TEXTO FORNECIDO:
---+---
O livro “A nova Frente Nacional: Estudo da nova linha do partido através dos discursos de Marine Le Pen”, da autora francesa Elodie Trojanowski, nos oferece uma análise sobre as mudanças dos discursos do partido de direita radical francês Frente Nacional, após a sucessão da presidência do partido por Marine Le Pen. Para tanto a autora também analisa a mudança da linha política desenvolvida por Marine Le Pen. A obra é fruto da sua dissertação de mestrado em jornalismo, porém sua pesquisa se enquadra dentro do âmbito das ciências políticas. Seu mestrado foi desenvolvido na Universidade Católica da Lovaina2, localizada no interior da Bélgica. Seu livro, composto de 118 páginas, foi publicado pela Editora Universitária Europeia3 em abril de 2014.

Para tanto, a autora estabeleceu um método rigoroso de estudo quando escreveu sua obra, a partir da crítica aos discursos oficiais do partido, como também a seleção de diversas entrevistas concedidas por Marine Le Pen, de vídeos postados no site da Frente Nacional e discursos de Marine Le Pen durante a as eleições presidenciais francesas em 2012. Elodie Trojanowski buscou em sua pesquisa analisar individualmente cada um dos discursos proferidos por Marine Le Pen e separa-los pelas novas temáticas escolhidas pela líder da FN, procurando traçar um paralelo com a antiga linha discursiva do partido, liderado por seu pai Jean-Marie Le Pen.

Tal investigação mostra-se relevante e pertinente para os estudiosos das ciências políticas, como também de extrema importância para os historiadores especializados na direita radical europeia, uma vez que, como a própria autora salienta na Introdução da obra, por se tratar de um fenômeno recente, em pleno acontecimento – enquadrado por nós historiadores como pertencente a história do tempo presente – ainda há poucos estudos que procuram investigar a mudança ideológica e discursiva da atual direita radical no século XXI.
---+---
EXTRATO DE DADOS:

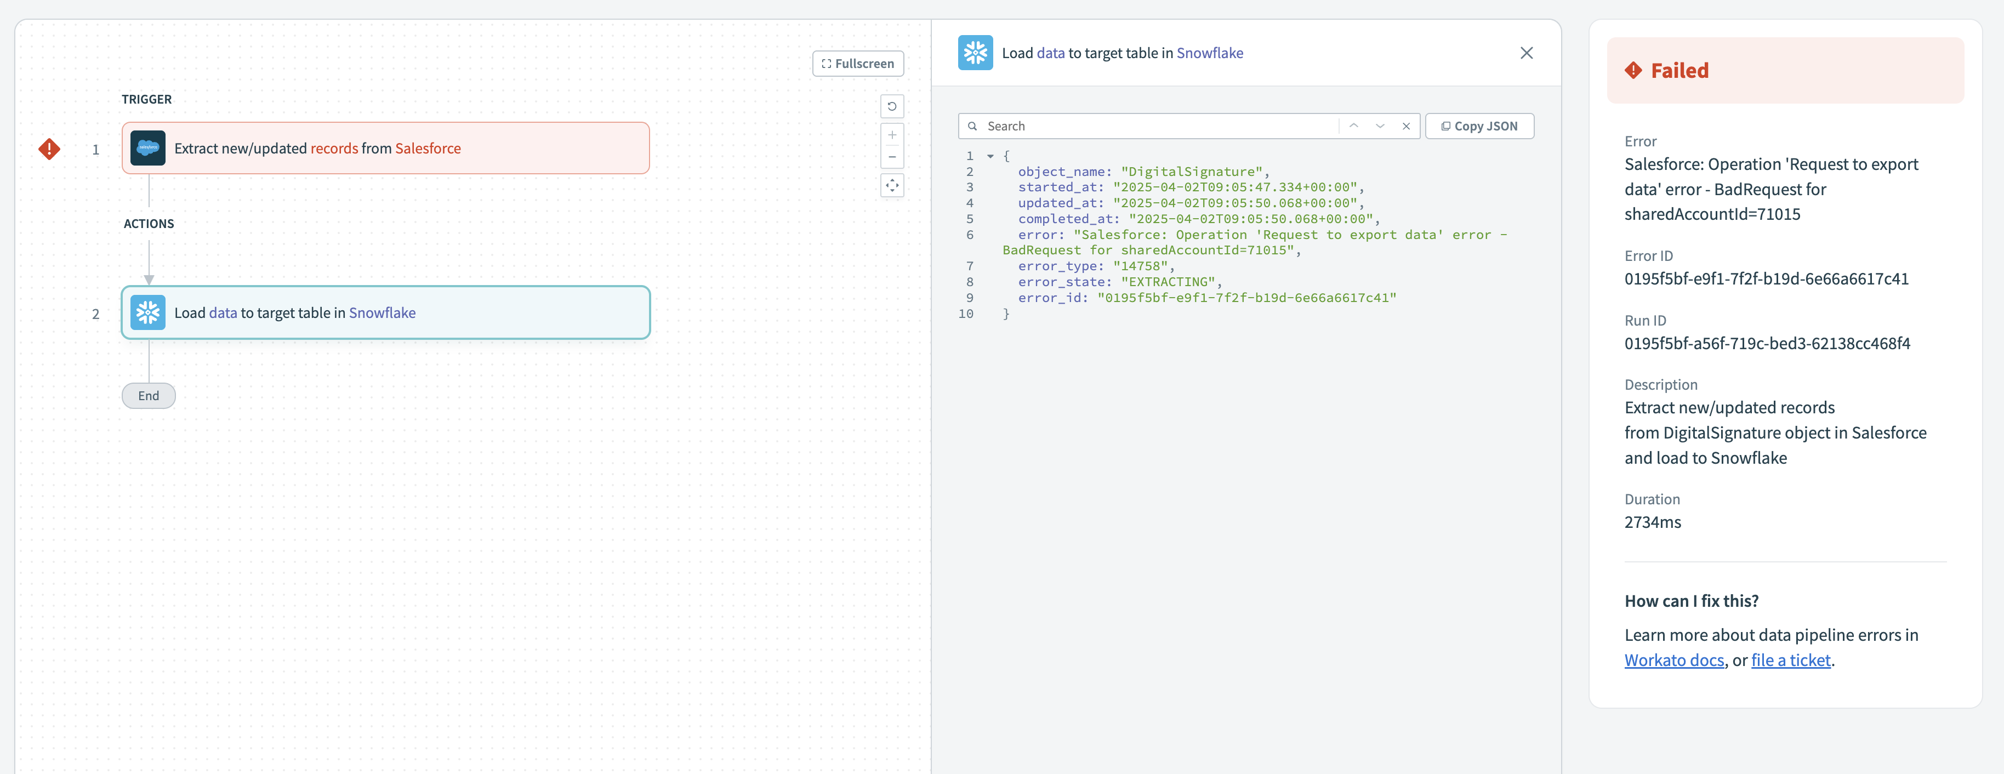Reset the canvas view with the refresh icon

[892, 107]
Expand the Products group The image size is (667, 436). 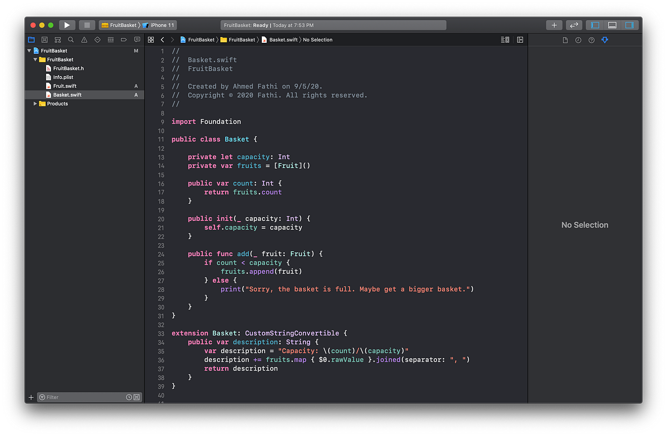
---+---
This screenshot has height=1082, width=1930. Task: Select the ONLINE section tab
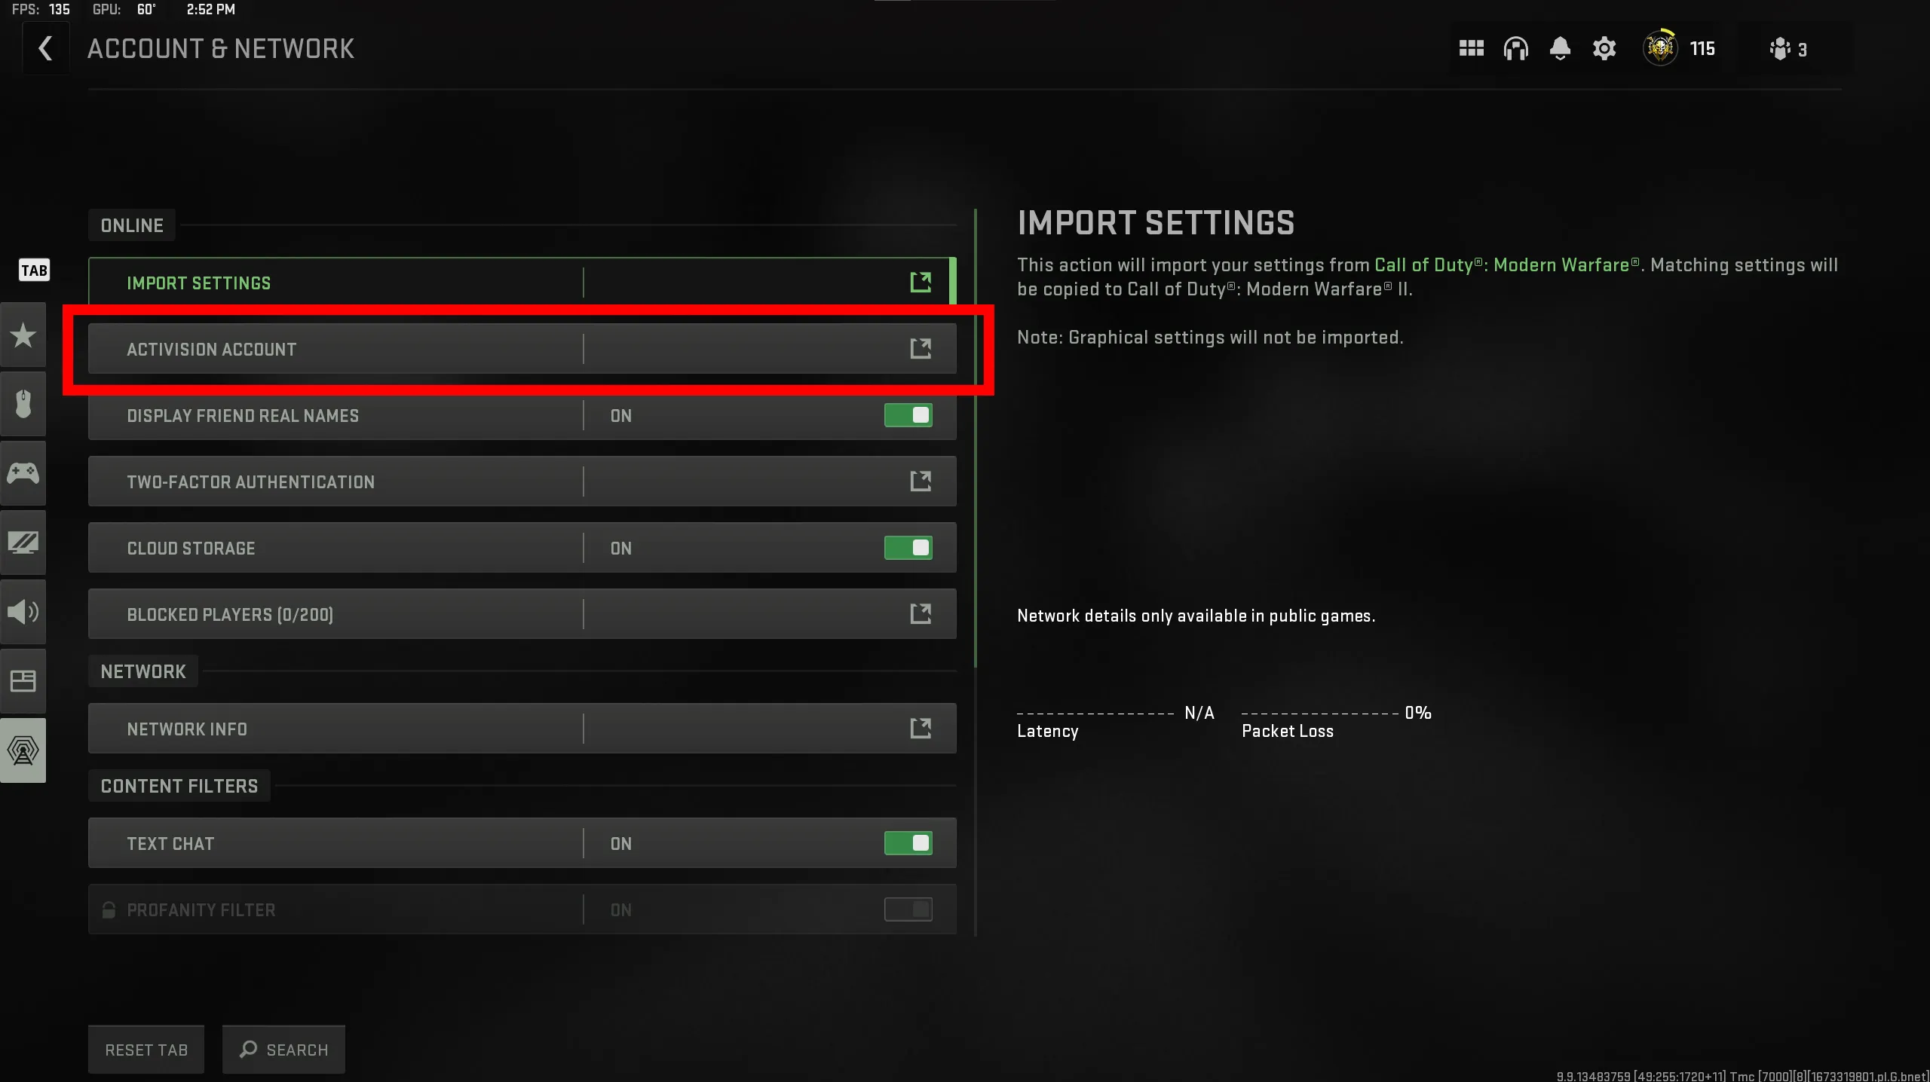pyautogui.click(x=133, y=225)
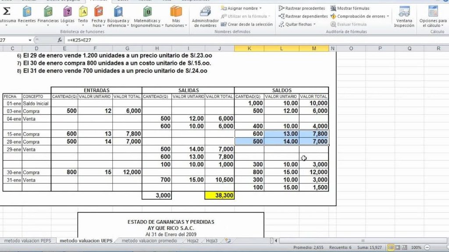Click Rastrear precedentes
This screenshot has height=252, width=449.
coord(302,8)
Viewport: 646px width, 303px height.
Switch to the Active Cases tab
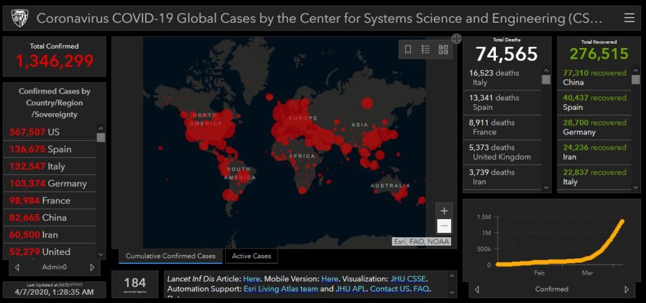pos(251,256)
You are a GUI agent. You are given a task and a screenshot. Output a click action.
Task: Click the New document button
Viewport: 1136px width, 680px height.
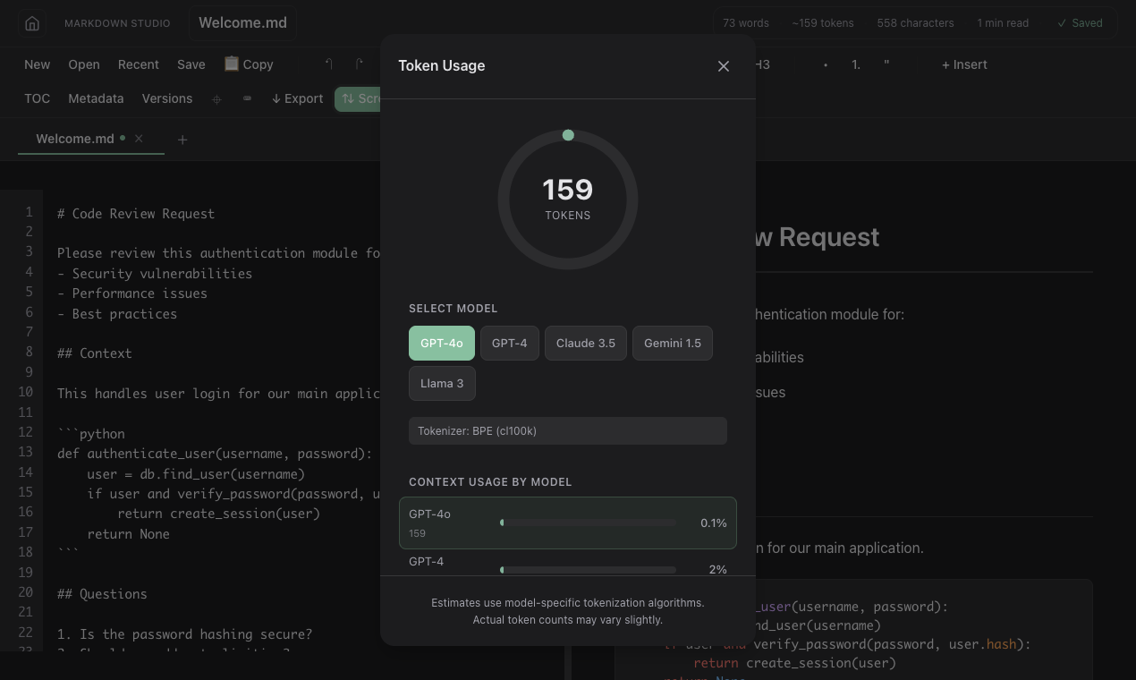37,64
---+---
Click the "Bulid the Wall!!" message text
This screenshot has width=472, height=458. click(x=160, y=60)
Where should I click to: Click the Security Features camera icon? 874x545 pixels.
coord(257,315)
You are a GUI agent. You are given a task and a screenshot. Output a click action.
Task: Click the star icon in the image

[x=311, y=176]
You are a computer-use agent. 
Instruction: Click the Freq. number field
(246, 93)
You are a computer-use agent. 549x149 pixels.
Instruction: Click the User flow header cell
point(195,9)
---+---
TAREFAS PROPOSTAS:
1 > De acordo com o texto fornecido, quantas páginas tem o livro de Elodie Trojanowski?
2 > Reproduza sem alterações o trecho do texto fornecido que vai de "Tal investigação mostra-se" até "no século XXI.".

RESPOSTAS ÀS TAREFAS:
1 > O livro tem 118 páginas.

2 >
Tal investigação mostra-se relevante e pertinente para os estudiosos das ciências políticas, como também de extrema importância para os historiadores especializados na direita radical europeia, uma vez que, como a própria autora salienta na Introdução da obra, por se tratar de um fenômeno recente, em pleno acontecimento – enquadrado por nós historiadores como pertencente a história do tempo presente – ainda há poucos estudos que procuram investigar a mudança ideológica e discursiva da atual direita radical no século XXI.